Da es mehr arme Menschen auf der Welt gibt, als reiche, so gibt es auch viel mehr Geschichten von armen Leuten zu erzählen. Hier wäre wieder eine solche.
Es waren einmal drei arme Brüder, die nichts besaßen, als sehr viel Verstand und eine alte Stute. Nun brauchten sie aber zum leben die Stute viel notwendiger, als ihren Verstand, denn dieser trug ihnen gar nichts ein, während sie durch die Stute alles verdienten, was sie brauchten, und das war ja eigentlich recht wenig. Die Brüder waren also sehr betrübt, als ihnen eines nachts die Stute von der Weide gestohlen wurde. Nachdem sie sich müde gesucht hatten, setzten sie sich am Wegrand hin und sagten zu einander: »Laßt uns raten, wer das Pferd gestohlen haben könnte.« Da meinte der Älteste: »Mir kommt vor, als hätte es ein mittelgroßer Mann getan.« – »Ist er mittelgroß, dann hat er auch einen blonden Bart«, versetzte der Zweitälteste, und der Jüngste fügte hinzu: »Hat er einen blonden Bart, so ist es der Mussa.«
Nun hieß es Mussa suchen. Sie gingen fort und fort, von Dorf zu Dorf, viele Tage lang, aber nirgends war jemand zu finden, der Mussa hieß. So kamen sie in eine große Stadt, und als sie durch das Marktviertel schlenderten und neugierig die vielen Waren besahen, hörten sie, wie ein Kaufmann jemandem über die Straße zurief: »Komm’ herüber, Nachbar Mussa, und trinke mit mir einen Kaffee!«
Neugierig blieben sie stehen und schauten. Da sahen sie einen mittelgroßen, blondbärtigen Mann über die Straße gehen. »Ha, das muß er sein!« sagten sie heimlich zu einander. Sie gingen ihm nach, und als er in dem Laden bei seinem Freunde saß, fragten sie ihn vorerst höflich nach der Gesundheit und dann sagten sie ihm, er möge ihnen doch die gestohlene Stute wiedergeben, da sie sie notwendig brauchten. Der Mann, der Mussa hieß und der ein wohlhabender Kaufmann war, erwiderte, er wüßte nichts von ihrer Stute, und alle seine Nachbarn traten hinzu und bezeugten, daß Mussa ein ehrlicher Mann sei.
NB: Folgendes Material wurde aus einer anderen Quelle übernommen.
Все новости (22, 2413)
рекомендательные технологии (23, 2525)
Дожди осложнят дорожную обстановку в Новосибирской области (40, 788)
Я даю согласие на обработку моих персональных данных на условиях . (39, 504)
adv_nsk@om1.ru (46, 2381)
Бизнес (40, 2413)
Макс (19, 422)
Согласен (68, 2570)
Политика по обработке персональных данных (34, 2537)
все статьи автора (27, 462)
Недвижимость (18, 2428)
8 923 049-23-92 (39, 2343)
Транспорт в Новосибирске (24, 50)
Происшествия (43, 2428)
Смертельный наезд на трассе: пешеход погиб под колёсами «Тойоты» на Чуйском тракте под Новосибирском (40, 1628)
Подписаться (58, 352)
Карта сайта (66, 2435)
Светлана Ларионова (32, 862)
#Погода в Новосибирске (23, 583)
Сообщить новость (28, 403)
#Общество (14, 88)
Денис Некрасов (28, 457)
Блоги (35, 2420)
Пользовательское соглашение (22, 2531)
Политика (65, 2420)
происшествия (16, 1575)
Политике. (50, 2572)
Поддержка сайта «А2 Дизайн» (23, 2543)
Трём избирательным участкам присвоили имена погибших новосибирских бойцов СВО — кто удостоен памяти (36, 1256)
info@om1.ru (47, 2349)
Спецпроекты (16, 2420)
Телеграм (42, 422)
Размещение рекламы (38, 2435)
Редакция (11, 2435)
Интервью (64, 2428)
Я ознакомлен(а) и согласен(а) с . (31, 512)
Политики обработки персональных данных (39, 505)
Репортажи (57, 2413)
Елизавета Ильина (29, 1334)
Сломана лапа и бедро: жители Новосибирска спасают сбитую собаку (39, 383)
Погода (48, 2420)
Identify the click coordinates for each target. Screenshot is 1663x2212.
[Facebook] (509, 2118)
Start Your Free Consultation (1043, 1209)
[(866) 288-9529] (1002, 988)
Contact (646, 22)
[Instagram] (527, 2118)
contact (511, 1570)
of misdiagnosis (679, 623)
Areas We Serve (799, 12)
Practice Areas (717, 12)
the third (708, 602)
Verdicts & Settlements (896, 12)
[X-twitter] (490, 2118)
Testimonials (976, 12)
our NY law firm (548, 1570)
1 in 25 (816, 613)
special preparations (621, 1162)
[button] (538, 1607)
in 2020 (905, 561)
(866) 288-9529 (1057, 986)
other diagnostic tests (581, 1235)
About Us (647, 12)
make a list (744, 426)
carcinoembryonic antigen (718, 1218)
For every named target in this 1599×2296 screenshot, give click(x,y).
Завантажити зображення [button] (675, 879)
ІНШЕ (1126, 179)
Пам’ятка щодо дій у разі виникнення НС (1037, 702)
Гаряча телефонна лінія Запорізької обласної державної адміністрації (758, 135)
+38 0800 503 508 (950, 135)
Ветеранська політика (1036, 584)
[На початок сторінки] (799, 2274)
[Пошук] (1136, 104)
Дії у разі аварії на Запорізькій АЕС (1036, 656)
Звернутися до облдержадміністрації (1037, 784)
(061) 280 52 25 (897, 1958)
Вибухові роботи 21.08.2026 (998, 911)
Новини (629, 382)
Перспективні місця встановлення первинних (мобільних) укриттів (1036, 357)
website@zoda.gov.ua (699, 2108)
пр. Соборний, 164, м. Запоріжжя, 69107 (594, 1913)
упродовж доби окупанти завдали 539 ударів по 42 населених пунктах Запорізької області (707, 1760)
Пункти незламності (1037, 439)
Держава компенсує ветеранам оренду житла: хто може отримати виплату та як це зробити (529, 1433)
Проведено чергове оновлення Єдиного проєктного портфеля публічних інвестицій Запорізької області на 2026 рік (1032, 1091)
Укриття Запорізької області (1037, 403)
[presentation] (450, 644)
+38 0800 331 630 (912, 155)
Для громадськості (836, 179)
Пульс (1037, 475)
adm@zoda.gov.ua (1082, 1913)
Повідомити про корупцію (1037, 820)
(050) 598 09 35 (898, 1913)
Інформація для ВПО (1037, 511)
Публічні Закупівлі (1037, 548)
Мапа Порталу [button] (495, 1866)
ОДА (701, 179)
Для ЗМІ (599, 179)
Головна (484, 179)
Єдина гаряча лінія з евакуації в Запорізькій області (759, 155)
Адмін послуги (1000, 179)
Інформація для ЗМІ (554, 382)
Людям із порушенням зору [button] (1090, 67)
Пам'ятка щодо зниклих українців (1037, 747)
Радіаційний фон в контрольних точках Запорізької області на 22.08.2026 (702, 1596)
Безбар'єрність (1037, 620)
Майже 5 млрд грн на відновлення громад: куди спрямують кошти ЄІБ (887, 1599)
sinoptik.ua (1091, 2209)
Jedoch die Burschen beharrten bei dem, was sie gesagt, und da Mussa beim Leugnen blieb, gingen sie zum Kadi und trugen ihm ihr Anliegen vor. Lange strich sich der Kadi den Bart und fragte dann: »Wie kommt ihr denn darauf, daß Mussa der Dieb sei?« – Sie erwiderten: »Es kommt uns so vor!« – Der Kadi dachte wieder nach und schaute die Brüder an, die Brüder schauten ernsthaft den Kadi an, und so sagte dieser endlich: »Kommt heute zu mir in mein Haus zum Abendessen.«
Die Burschen gingen also hin, der Diener setzte ihnen die Mahlzeit vor, und während sie die Speisen bedächtig verzehrten, sagte der Älteste: »Nie aß ich so gutes Brot; der Weizen dazu ist sicherlich am Friedhofshain gewachsen.«
Der Mittlere schnalzte mit der Zunge und meinte: »Und erst dieses gebratene Lamm! Es ist so gut, als ob ein Schwein es gesäugt hätte.«

»Meinst du?« fragte der Jüngste nachdenklich; »nun, wenn dieses Lamm von einem Schweine genährt wurde, dann ist der Kadi ein Bastard.«
Der Hausherr hörte aus dem Nebenzimmer jedes Wort, das die Bauernburschen sprachen, und ihre Reden berührten ihn gar seltsam. Er steckte nun in eine Tasche seines Kaftans eine Zitrone, in die andere ein Ei und trat unter seine Gäste, um sie zu fragen, ob sie gut bedient worden wären. Dann meinte er: »Da ihr gerne ratet, so sagt mir, was ich in meiner rechten Tasche habe?« – Der Älteste sagte schnell: »Nun, was es auch sei, rund ist es sicherlich.« – »Ist es rund«, versetzte der mittlere der Brüder, »so ist es auch gelb.« – »Gelb?« fragte der Jüngste, »nun, dann kann es eine Zitrone sein.« Auf ähnliche Art errieten sie auch, daß der Kadi in seiner linken Tasche ein Ei hatte. Das gab dem Kadi Grund zum Denken, und er schickte am frühen Morgen einen Boten auf sein Landgut und ließ seine Bauern holen, um sie zu befragen, wo der Weizen zu seinem Brote gewachsen wäre. Sie erwiderten, es sei der Weizen von einer Friedhofswiese, wo er am besten in der ganzen Gegend gedeihe. Als dann der Kadi frug, wie das Lamm, das sie ihm zuletzt gesandt, gefüttert worden sei, gerieten sie in Verlegenheit und sagten, es wäre gefüttert worden, wie alle anderen. Als aber der Kadi in die Bauern drang, offen zu sein, gestanden sie, ein Christ in der Nachbarschaft hätte eine Schweineherde, und dieser sei das Lamm zugelaufen und hätte sich dort unter die Ferkel gemischt.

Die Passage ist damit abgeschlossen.